- _Provided data_:
+-------+

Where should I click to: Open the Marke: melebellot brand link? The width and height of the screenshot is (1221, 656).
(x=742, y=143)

+-------+

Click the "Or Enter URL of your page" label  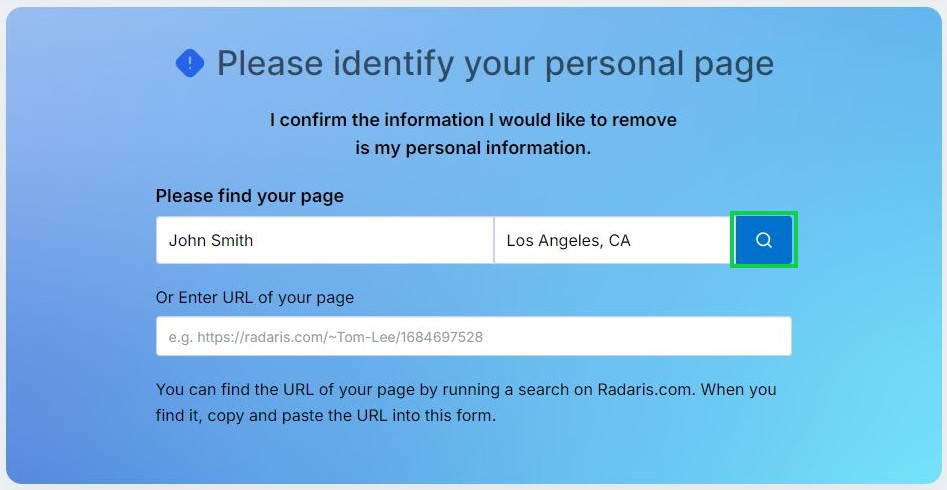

+-------+

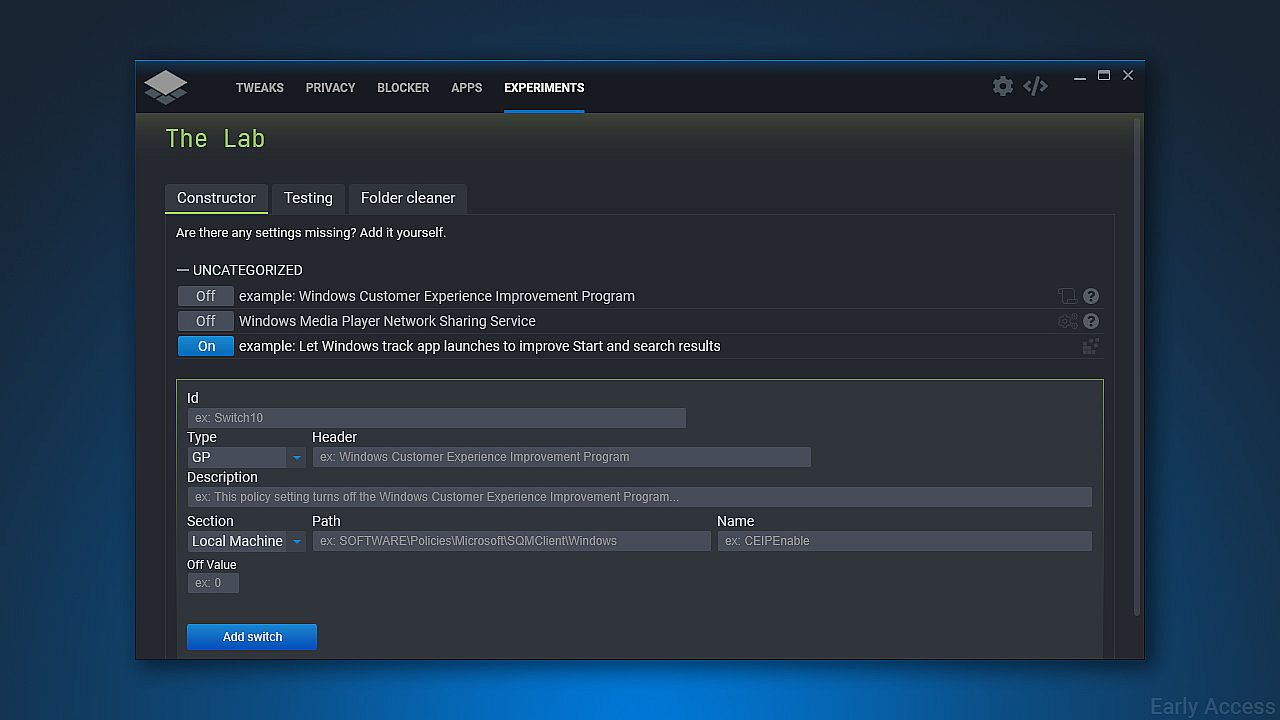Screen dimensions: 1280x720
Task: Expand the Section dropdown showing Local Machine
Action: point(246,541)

+-------+

- _What you will do_: Copy the rows from the line containing "Screen dimensions: 1280x720" down through the line containing "Action: point(246,541)", including both ends, with the pictures left out.

- _Full solution_:
Screen dimensions: 1280x720
Task: Expand the Section dropdown showing Local Machine
Action: point(246,541)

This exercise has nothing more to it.